Oh sorry Dittany. I can't really respond to your point as I've never been on a diet so I don't know how it would make me feel towards people eating around me.

Wouldn't it make people resentful of men who were eating whatever they fancied as well?

Plus loads of people on diets are larger and quite a lot of people who are slim eat quite well.

So wouldn't it have to be those on diets (irrespective of size) feeling resentment towards those not on diets (irrespective of size)?

Personally I think that the reason people are so spiteful about fat women, is that it is a stereotype of a lazy person, with no self control, who sits around munching chips, has no drive or interest in themselves, and is possibly a but thick and a chav. That is the stereotype and it is quite strongly ingrained I think. Rich/posh/successful people are rarely portrayed as fat. (Except maybe for the fat cat banker which is supposed to disgust as well).

Or is it simply that fat is considered unattractive in our society, and people see a fat person and think "there but for the grace of god go I" and try and dissociate themselves as much as possible. In case it rubs off or something.

I don't know

ImSoNotTelling · 29/12/2009 19:39

x-post there but I think it all makes sense.

ImSoNotTelling · 29/12/2009 19:40

My 19.30 post was responding to avril not dittany.

ijustwanttoaskaquestion · 29/12/2009 19:42

so is that YOUR opinion then iso?

Kaloki · 29/12/2009 19:46

This thread has been interesting reading.

I've experienced, all of the below at one time or other.
Thin & eating like a pig.
Thin & eating sensibly.
Thin & dieting (well, technically starving myself)
Fat & eating like a pig.
Fat & eating sensibly.
Fat & dieting (see above)

Which means I've experienced the varying attitudes to all these things.

My experience so far has been,

Fat is bad unless dieting (in which case you are a pig, no matter the diet)
Thin is good but only when dieting (otherwise you are lying)

Unless it's a bloke commenting, in which case.. no scrap that, they never seem to care.

It makes no sense the judgements that people make based on appearance. Although I have to say, the comments aimed at me when fat were always much worse than those when I was thin. My health hasn't correlated with my weight ever. It has correlated with my diet and amount of exercise, but not weight. So it's a stupid measure and should never be used on it's own. Anyone claiming they know better really need a rethink.

**TASK DESCRIPTION:** Continue the forum discussion about weight and dieting after its last sentence. The data comes from an unrelated source.

**DATA:**

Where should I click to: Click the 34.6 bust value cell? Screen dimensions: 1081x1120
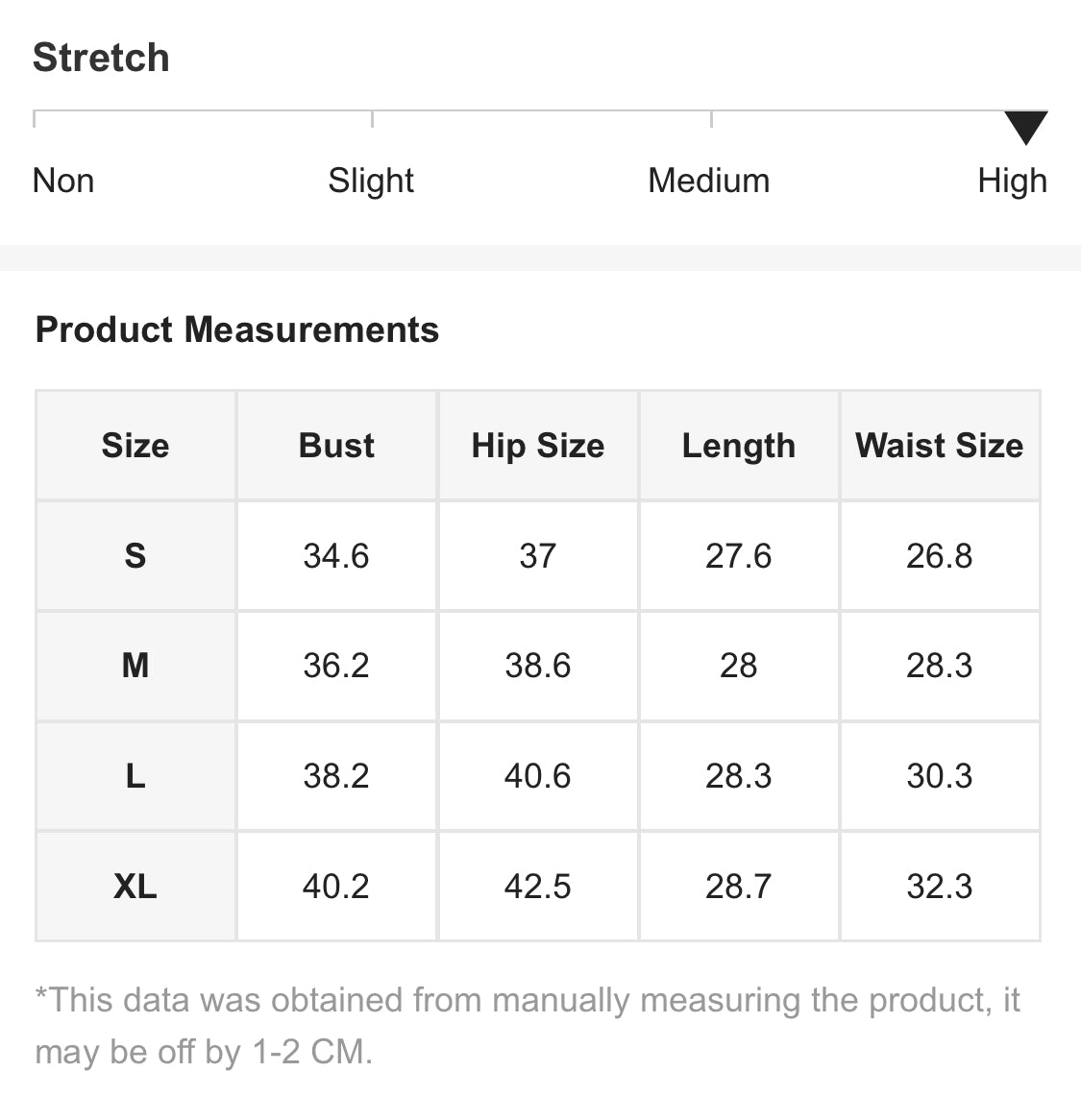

**OUTPUT FOR THIS EXERCISE:**
Kaloki · 29/12/2009 19:48

"Or is it simply that fat is considered unattractive in our society, and people see a fat person and think "there but for the grace of god go I" and try and dissociate themselves as much as possible. In case it rubs off or something."

Oh god, there was some ridiculous article once on how having fat friends meant you were more likely to be overweight. I'd go look for it, but it made me want to break my computer screen. So worryingly, there are people out there who believe it is contagious!

Kaloki · 29/12/2009 19:50

"If you are hungry you are likely to be bad tempered and may take it out on the people you perceive to be getting what you aren't"

That can definitely be true. At the other end of the spectrum it can make people feel smug and superior (due to their "control") instead. Both result in nasty and un-needed comments.

fernie3 · 29/12/2009 19:58

OP - even if you were really overweight the way your husband is behaving is not acceptable, when you love someone then yes you worry about them if there is a possibility they are making themselves unhealthy and yes he could say something and offer to support you in losing weight BUT he is being a bully and his behavior is obviously making things worse.

I am size 16 now BUT I am the same weight now that i was at 11 years old. I lost alot of weight before having my first child and although yes I need to lose more and a couple of posters on this thread would probably be very critical of this I feel I have done well (and have had 4 pregnancies in the last 6 years!) so I wont be fretting too much!.

food is very difficult for some people, I grew up thinking it was normal to have a packet of biscuits chucked across the room for your breakfast every day. Food is difficult for people for many reasons alot more complicated than being greedy

AvrilH · 29/12/2009 20:02

Dittany, I was agreeing with you, and supporting your assertion with a personal anecdote.

Because of the nature of the OP, many here raised the perfectly valid issue of health concerns when overweight. Plenty of evidence has been cited for these. The remarkable contrast between responses on this thread and the similar one about being too thin were also discussed.

ISONT and kaloki have made excellent points.

ImSoNotTelling · 29/12/2009 20:08

ijustwanttoaskaquestion - I assume you mean is the stereotype what I think? of course not, I was exploring Dittany's question of why people seem to despise overweight women so much.

I don't think that the idea that a lot of it comes from people on diets being envious is quite right.

If you read my other posts you will see that I have been extremely enthusiastic about your attitude. Plus I am not exactly svelte myself these days.

There is no denying that these stereotypes abound though, and they do work their way into people's consciousnesses.

A study somewhere that i read about once showed that overweight women were the least likely to be offered a job, and the most likely to be working in the lowest paid jobs, out of everyone. Of course I won't be able to cite any references

ImSoNotTelling · 29/12/2009 20:14

Avril is it because anorexia is such a terrifying illness which has such well publicised results that people have a real knee-jerk horror reaction to thinking someone might be "too thin". And of course in our society of (let's face it) pretty overweight people, it seems to everyone looking in like an easy and enjoyable problem to solve.

Someone thinks someone is too thin, well that can kill you, solution is to eat some cream cakes, go for it!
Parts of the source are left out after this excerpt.